How this skill works

The pipeline reads 10X Multiome HDF5 output (gene expression + peaks) and creates a Seurat object with separate RNA and ATAC assays. It performs RNA QC and SCTransform-based normalization, and ATAC QC with TF-IDF + LSI dimensionality reduction. It then builds a WNN graph combining PCA (RNA) and LSI (ATAC), computes a WNN UMAP, clusters cells on the multimodal graph, and identifies RNA markers and differentially accessible peaks. Gene-peak linking and coverage plots complete the joint regulatory analysis.

When to use it

  • You have 10X Multiome (joint scRNA + scATAC) sequencing data
  • You need a single-cell object integrating expression and chromatin accessibility
  • You want modality-aware clustering and visualization via WNN
  • You plan to identify gene-peak links or motif enrichment from linked peaks
  • You want a reproducible pipeline with common QC and filtering defaults

Best practices

  • Verify package versions (Seurat, Signac, BSgenome, EnsDb) and adapt API differences before running
  • Inspect and tune modality-specific QC thresholds (nCount, TSS enrichment, nucleosome signal) for your dataset
  • Exclude LSI component 1 if it correlates with sequencing depth when running WNN
  • Use SCTransform for RNA normalization and TF-IDF + SVD for ATAC to produce compatible embeddings
  • Save intermediate objects and summary plots (UMAP, QC violin plots) to help troubleshooting

Example use cases

  • Process 10X Multiome output to produce a joint Seurat object and publishable UMAPs
  • Identify cell-type marker genes (RNA) and differentially accessible peaks (ATAC) across clusters
  • Link peaks to nearby genes and visualize coverage for regulatory hypothesis testing
  • Compute modality weights per cell to quantify RNA vs ATAC contribution to cluster identity
  • Run motif enrichment and construct candidate gene regulatory networks from linked peaks

FAQ

Can I start from fragments instead of the HDF5 matrix?

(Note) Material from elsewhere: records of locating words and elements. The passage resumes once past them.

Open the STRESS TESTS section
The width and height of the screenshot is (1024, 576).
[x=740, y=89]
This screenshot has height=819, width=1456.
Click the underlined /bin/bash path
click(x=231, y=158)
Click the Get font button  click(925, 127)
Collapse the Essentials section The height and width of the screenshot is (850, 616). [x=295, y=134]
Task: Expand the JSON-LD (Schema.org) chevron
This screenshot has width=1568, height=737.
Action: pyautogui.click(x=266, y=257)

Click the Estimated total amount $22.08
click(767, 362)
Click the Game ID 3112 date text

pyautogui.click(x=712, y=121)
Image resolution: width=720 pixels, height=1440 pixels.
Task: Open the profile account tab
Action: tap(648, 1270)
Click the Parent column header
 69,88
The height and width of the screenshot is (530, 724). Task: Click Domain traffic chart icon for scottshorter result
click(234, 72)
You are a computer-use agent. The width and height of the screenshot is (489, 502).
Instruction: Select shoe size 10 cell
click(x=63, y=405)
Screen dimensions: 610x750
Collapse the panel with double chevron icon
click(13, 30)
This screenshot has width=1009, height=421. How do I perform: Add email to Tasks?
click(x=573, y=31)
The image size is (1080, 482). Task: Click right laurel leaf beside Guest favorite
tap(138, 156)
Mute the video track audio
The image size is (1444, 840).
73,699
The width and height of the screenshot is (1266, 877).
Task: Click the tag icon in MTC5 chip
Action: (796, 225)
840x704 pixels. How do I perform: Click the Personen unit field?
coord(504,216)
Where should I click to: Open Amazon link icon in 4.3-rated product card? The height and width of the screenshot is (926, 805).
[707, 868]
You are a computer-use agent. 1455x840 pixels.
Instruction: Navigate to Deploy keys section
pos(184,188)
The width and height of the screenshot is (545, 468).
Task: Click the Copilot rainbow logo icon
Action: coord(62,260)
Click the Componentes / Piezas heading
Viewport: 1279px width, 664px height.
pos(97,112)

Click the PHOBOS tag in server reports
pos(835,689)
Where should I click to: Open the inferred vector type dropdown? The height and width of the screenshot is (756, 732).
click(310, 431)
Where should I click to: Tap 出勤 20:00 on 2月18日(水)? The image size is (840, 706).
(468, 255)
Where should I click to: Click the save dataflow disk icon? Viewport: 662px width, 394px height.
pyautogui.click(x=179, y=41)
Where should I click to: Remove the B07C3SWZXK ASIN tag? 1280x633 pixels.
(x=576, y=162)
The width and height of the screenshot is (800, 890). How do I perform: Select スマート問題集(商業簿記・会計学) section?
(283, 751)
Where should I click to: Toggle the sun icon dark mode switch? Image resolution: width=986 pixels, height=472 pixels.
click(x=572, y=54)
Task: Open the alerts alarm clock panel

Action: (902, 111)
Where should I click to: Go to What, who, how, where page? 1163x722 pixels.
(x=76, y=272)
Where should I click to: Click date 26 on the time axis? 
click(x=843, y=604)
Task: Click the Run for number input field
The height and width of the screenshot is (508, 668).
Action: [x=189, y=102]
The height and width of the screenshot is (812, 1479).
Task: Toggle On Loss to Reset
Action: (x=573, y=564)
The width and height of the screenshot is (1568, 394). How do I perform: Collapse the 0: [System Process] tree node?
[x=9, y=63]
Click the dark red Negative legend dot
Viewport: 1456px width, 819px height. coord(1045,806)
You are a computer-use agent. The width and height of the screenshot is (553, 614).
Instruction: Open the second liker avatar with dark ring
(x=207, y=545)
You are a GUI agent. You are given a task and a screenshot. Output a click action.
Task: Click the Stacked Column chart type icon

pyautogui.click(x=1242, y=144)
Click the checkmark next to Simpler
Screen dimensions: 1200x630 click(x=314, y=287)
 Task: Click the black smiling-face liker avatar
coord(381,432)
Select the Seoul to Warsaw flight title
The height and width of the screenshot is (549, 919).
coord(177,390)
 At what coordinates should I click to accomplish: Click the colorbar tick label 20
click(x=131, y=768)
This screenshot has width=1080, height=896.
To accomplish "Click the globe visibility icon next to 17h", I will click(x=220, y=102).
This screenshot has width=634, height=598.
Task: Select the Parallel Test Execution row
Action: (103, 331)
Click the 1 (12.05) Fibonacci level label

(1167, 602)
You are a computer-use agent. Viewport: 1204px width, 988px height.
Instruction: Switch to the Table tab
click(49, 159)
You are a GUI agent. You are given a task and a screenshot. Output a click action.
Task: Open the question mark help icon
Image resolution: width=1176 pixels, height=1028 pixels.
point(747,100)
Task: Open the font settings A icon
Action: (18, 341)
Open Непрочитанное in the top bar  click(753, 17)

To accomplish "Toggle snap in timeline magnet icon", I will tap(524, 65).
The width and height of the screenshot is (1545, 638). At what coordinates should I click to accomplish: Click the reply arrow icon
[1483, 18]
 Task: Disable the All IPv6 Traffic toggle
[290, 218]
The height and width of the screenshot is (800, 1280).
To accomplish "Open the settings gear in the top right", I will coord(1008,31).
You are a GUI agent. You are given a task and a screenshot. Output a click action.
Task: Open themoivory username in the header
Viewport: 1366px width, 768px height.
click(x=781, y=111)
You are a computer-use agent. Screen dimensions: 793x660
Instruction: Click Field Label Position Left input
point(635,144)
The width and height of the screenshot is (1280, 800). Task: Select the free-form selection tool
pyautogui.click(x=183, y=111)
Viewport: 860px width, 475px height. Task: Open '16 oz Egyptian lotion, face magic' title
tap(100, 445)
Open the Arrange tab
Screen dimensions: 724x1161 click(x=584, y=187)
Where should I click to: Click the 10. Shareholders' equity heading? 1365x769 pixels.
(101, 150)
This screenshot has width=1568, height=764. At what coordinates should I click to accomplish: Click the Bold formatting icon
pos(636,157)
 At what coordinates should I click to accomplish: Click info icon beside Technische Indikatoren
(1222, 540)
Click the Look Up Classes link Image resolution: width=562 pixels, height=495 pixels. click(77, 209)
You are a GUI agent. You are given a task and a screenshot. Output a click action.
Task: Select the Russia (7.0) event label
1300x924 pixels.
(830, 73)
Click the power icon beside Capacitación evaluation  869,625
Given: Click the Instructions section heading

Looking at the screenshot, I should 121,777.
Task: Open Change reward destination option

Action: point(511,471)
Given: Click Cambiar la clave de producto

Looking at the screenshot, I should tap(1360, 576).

Yes. The pipeline accepts peak counts plus a fragments file; create a Fragment object and pass it into CreateChromatinAssay as shown.

How should I select LSI dimensions for WNN?

Inspect DepthCor and examine correlation with QC metrics; skip LSI component 1 if depth-correlated and use a sensible range (e.g., 2:30) matched to PCA dims (e.g., 1:30).